(Problem) Put the records from the line with "This screenshot has width=734, height=504." through the end of the records into a two-column CSV with columns input and output, one row per record. Give each record's text and its answer in one quoted field each, with line breaks turned into spaces.

####

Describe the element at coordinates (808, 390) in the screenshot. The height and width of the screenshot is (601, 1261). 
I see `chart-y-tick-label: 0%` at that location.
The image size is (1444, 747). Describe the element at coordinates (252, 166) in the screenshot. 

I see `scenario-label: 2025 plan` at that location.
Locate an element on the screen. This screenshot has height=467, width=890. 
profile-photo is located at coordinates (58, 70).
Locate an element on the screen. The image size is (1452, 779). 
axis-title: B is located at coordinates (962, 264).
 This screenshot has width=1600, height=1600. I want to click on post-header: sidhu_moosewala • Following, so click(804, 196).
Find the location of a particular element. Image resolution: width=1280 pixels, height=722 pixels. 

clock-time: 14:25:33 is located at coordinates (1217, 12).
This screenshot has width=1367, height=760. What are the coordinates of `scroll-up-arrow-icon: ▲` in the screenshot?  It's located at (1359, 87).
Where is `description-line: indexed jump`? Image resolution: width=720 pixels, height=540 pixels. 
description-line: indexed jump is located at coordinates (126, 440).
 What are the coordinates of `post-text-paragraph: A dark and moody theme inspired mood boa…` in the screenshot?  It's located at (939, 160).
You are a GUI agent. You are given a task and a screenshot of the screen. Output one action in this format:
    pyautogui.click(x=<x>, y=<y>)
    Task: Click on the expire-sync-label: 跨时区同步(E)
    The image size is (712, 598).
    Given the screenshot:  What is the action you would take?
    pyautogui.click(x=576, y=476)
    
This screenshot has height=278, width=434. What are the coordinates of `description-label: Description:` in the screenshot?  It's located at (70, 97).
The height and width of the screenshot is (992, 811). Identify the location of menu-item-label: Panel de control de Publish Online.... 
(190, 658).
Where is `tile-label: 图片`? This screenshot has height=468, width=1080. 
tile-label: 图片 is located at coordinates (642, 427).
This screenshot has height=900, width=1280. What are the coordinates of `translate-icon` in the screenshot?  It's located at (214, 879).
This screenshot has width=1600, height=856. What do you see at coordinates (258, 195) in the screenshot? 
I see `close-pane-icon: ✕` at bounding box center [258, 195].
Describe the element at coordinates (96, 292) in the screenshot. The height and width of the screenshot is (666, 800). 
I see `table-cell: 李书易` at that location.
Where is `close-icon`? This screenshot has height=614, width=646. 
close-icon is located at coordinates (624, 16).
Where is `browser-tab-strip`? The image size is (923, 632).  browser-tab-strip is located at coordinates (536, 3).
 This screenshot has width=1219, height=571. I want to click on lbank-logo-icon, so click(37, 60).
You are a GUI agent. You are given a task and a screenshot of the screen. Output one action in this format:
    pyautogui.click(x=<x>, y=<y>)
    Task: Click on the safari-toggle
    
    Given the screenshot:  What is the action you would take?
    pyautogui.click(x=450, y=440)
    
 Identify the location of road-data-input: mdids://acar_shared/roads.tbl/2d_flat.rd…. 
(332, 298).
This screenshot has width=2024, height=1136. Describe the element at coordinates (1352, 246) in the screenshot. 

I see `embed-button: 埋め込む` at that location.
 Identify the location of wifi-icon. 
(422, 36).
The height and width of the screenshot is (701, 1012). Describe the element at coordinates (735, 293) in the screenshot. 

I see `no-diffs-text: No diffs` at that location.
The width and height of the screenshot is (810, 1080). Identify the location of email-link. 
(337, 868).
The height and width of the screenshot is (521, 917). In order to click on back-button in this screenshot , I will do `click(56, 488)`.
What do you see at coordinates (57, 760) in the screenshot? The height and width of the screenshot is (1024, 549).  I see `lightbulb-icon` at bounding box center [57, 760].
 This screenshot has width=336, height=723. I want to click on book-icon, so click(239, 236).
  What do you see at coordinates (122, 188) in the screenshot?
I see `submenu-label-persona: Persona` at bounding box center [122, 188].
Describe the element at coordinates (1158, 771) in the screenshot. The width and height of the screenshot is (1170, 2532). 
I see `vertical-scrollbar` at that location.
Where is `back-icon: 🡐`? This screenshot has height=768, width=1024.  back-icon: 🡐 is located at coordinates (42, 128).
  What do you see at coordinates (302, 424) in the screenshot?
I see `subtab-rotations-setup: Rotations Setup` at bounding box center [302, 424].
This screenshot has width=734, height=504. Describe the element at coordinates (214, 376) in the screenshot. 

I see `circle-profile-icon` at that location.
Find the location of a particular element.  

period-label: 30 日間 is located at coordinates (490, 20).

####

(Result of this task)
input,output
"This screenshot has width=734, height=504. Describe the element at coordinates (214, 376) in the screenshot.","I see `circle-profile-icon` at that location."
"Find the location of a particular element.","period-label: 30 日間 is located at coordinates (490, 20)."